`5.days.ago` is actually harmful IMO. You get used to stuff like that, and then (if you're me at least), you basically forget how to perform basic date/time operations without it. Is +int on a Date referring to Day? Month? Year? What about on a Time object?
Custom percent-expressions would be a more elegant solution I think, allowing you to embed truly distinct mini-languages in Ruby: %date(5 days ago). Or %time(-12 hours), etc.
You could always overwrite modulo on classes that didn't need it: `Date % "5 days ago"`. You lose syntax highlighting that way though.
I guess my point is, there are other ways. I've put 5 minutes of effort into these alternatives. Monkey Patching can be a harmful crutch.
Though OTOH, these days I think Ruby would be entirely better off if it just included ActiveSupport into stdlib, and it could benefit from the optimizations available as a first-class Ruby library. It's basically defacto, and despite being involved with a couple different alternatives, I think that'd be best for everyone.

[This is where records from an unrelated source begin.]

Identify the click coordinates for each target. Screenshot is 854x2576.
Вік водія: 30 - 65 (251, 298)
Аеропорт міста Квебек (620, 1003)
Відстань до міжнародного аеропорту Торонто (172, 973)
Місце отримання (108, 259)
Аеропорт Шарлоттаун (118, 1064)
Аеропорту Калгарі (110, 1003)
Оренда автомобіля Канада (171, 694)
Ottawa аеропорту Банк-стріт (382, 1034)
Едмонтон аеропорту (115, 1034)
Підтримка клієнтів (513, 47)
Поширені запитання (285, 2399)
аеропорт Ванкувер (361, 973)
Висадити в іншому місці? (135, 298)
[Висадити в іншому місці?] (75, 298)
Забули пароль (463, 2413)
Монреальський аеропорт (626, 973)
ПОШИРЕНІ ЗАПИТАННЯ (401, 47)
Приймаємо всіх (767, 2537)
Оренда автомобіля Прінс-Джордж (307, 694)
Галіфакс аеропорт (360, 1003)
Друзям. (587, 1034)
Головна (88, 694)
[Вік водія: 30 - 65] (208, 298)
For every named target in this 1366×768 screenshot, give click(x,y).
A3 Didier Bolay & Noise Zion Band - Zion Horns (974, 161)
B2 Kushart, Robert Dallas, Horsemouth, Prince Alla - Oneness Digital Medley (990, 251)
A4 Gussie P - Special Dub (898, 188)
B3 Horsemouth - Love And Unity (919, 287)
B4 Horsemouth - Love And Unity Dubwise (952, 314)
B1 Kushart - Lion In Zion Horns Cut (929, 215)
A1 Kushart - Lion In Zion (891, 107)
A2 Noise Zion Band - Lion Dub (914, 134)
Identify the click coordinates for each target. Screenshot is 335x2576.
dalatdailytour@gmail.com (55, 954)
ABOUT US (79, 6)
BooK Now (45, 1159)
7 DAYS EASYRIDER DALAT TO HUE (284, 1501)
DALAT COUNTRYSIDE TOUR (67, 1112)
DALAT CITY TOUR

At the end of the day, I think if you want to make a strong argument for/against monkey-patching, it's best to leave ActiveSupport out of the discussion. It's so prevalent, it's hard to make a general case either way since pretty much everyone is aware of how to avoid stepping on it.
Your gist is exactly how sequel does it. However, I think having optional (!) syntax for extending symbols is absolutely fine as long as your library does not depend on it.
Regarding including ActiveSupport in stdlib, I see an opposite trend of extracting everything from stdlib into gems because it's hard to provides updates to anything in stdlib. Let's leave it as it is.
> Custom percent-expressions would be a more elegant solution I think, allowing you to embed truly distinct mini-languages in Ruby: %date(5 days ago). Or %time(-12 hours), etc.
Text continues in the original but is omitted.